Dataset excerpt:

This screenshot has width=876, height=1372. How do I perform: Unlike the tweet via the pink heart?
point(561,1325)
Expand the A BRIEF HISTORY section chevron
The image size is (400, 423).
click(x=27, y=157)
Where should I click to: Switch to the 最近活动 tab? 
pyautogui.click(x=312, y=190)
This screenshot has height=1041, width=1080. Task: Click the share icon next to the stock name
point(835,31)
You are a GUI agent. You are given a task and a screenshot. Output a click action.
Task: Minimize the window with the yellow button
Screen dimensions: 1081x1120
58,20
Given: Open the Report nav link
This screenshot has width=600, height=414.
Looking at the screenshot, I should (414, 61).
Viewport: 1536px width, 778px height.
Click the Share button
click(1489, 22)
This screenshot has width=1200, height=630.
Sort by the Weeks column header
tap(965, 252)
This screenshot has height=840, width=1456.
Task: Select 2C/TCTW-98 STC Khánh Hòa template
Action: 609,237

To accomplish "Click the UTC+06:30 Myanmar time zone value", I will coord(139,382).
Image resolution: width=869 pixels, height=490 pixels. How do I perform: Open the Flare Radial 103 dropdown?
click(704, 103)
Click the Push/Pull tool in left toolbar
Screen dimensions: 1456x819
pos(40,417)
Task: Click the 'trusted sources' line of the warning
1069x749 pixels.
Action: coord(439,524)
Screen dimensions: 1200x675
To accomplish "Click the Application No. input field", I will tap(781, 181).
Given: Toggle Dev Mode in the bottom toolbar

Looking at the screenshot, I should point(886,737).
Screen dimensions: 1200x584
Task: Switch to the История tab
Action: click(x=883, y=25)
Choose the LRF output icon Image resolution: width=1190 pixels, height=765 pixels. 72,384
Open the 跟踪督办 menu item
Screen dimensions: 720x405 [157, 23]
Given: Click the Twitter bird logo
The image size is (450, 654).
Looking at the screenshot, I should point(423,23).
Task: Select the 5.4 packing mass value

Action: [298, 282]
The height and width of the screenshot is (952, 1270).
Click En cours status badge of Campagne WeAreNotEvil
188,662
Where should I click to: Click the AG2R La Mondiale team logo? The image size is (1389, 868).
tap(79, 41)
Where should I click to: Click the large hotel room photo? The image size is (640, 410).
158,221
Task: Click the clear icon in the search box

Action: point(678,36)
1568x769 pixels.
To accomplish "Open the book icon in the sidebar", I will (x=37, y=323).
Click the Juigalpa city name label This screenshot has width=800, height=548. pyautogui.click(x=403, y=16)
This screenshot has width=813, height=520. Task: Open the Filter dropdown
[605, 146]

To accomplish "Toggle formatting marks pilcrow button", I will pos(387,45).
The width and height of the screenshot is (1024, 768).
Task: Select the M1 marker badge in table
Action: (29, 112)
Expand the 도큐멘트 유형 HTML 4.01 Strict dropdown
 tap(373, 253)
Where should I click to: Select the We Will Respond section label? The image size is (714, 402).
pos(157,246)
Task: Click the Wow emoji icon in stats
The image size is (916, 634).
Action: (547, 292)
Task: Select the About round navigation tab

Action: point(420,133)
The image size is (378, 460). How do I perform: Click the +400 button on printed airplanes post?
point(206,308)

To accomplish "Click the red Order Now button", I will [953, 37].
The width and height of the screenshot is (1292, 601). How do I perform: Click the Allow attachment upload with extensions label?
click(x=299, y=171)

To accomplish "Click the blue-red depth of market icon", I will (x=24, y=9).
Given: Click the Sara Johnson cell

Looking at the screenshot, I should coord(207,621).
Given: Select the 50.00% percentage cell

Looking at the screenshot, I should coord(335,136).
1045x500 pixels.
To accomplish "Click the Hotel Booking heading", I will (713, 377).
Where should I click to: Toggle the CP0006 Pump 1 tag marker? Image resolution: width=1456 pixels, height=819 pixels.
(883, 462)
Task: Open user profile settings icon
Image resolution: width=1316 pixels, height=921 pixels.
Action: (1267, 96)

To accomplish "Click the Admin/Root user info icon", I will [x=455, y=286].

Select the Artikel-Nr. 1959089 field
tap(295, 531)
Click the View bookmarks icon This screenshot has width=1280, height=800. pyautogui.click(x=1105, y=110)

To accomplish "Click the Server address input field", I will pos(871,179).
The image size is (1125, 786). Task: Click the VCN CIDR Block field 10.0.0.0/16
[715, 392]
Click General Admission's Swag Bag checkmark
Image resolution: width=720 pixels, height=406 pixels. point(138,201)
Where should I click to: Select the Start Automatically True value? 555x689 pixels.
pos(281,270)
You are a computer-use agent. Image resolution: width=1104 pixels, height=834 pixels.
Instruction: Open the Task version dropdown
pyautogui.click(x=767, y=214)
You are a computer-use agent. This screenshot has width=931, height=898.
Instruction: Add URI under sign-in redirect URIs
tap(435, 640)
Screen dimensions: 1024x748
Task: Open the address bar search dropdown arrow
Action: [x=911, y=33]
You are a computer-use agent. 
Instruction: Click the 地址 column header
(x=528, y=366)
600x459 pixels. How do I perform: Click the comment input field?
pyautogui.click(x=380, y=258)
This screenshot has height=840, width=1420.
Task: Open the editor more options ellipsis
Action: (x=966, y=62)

REQUEST: State how many lines of the dataset excerpt above contain the word "column", giving only the number.

OUTPUT FOR THIS TASK: 2